Nitric oxide boosters may not be as commonly found in pre-workout supplements as BCAAs, caffeine, and creatine, but they remain highly beneficial to people. As their name gives away, these boosters increase the nitric oxide levels inside your body. That’s important because having high levels of nitric oxide in your body can be helpful in some important ways.
Per this study posted on the National Center for Biotechnology Information’s website, there have been findings which suggest that higher amounts of nitric oxide in the body can improve the rate at which oxygen and other nutrients are transported to the muscles.
With the muscles receiving more oxygen and nutrients faster, they can hold up better to strenuous exercise and the rate at which they recover can similarly improve.
Pre-workout supplements are not miracle drugs. While they are indeed capable of offering numerous benefits, they may also present some side effects.
The number one side effect you have to worry about if you’re planning to use pre-workout supplements is feeling jittery. Drinking coffee can cause some people to experience jittery sensations. Since caffeine is a prominent ingredient in both coffee and pre-workout supplements, it should come as no surprise that you can also experience jitteriness from consuming too much of the latter.
To avoid those jittery sensations, you should first see how your body will react to the consumption of the caffeine present in the pre-workout supplement you have purchased. As discussed earlier, you can start by taking smaller doses of the pre-workout supplement until you have found that point at which you are consuming just the right amount of caffeine.
Some of the ingredients used in pre-workout supplements may not pair well with your body. According to Healthline, beta alanine and niacin are two specific ingredients that can cause you to have adverse reactions to the pre-workout supplement.
It’s important to clarify here that the adverse reactions you may have amount to tingling sensations and red patches appearing on your screen. They aren’t life-threatening side effects, but they can still be bothersome to deal with.
Ingesting smaller portions of the pre-workout supplement at different points throughout the day as opposed to consuming a larger dose in one sitting can help you steer clear of tingly sensations. Meanwhile, using pre-workout supplements that don’t feature niacin should stop the appearance of red patches on your skin.
One of the more interesting developments pertaining to the pre-workout supplement industry is that while it has already grown quite significantly, projections indicate that it may experience an even more remarkable period of sustained growth in the coming years.
This article from Future Market Insights suggests that the increased awareness and the growing emphasis on leading a healthy lifestyle are factors contributing to the continued expansion of the pre-workout supplement industry.
Interestingly enough, it seems that more and more people are starting to use the ready-to-drink variants of pre-workout supplements. People are also showing greater interest in multi-ingredient pre-workout supplements.
Don’t be surprised if the industry is eventually dominated by those two specific types of pre-workout supplement sooner rather than later.
Pre-workout supplements have the potential to be terrific additions to your workout regimen, but it is important to be careful with them.
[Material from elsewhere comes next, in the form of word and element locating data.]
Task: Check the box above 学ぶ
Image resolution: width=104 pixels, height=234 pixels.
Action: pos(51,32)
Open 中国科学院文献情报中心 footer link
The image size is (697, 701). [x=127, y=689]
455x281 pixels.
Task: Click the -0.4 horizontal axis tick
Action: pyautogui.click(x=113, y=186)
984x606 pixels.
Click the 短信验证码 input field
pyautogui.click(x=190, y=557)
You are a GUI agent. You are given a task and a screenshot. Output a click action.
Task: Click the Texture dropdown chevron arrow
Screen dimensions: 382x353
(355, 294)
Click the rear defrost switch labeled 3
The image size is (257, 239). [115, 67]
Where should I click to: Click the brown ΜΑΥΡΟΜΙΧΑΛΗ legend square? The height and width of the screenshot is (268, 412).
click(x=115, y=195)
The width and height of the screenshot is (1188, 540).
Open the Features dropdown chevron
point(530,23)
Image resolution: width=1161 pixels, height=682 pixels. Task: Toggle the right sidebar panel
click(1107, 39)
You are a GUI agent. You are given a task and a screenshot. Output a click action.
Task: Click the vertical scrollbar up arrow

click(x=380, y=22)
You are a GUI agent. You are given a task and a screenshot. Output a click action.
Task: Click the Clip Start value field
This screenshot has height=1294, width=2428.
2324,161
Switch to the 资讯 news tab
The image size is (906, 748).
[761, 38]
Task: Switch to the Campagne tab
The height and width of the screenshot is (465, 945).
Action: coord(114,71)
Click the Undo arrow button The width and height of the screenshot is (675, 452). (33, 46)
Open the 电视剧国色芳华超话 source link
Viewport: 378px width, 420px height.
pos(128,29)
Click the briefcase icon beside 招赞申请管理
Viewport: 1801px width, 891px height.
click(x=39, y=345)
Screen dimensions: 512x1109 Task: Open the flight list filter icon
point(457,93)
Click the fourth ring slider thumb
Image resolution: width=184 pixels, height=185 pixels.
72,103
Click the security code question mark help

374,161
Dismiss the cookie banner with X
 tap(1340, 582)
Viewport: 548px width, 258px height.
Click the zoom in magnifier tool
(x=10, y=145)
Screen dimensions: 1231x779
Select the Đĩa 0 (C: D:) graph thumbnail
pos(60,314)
Take note of the tips mentioned above regarding how to consume pre-workout supplements if you want to benefit from them in the best way possible while also avoiding some of the side effects they can cause.
It is important to reiterate here that taking pre-workout supplements alone will not help you achieve your fitness goals. Still, they can make realizing those goals a more manageable task and that is reason enough to give them a try.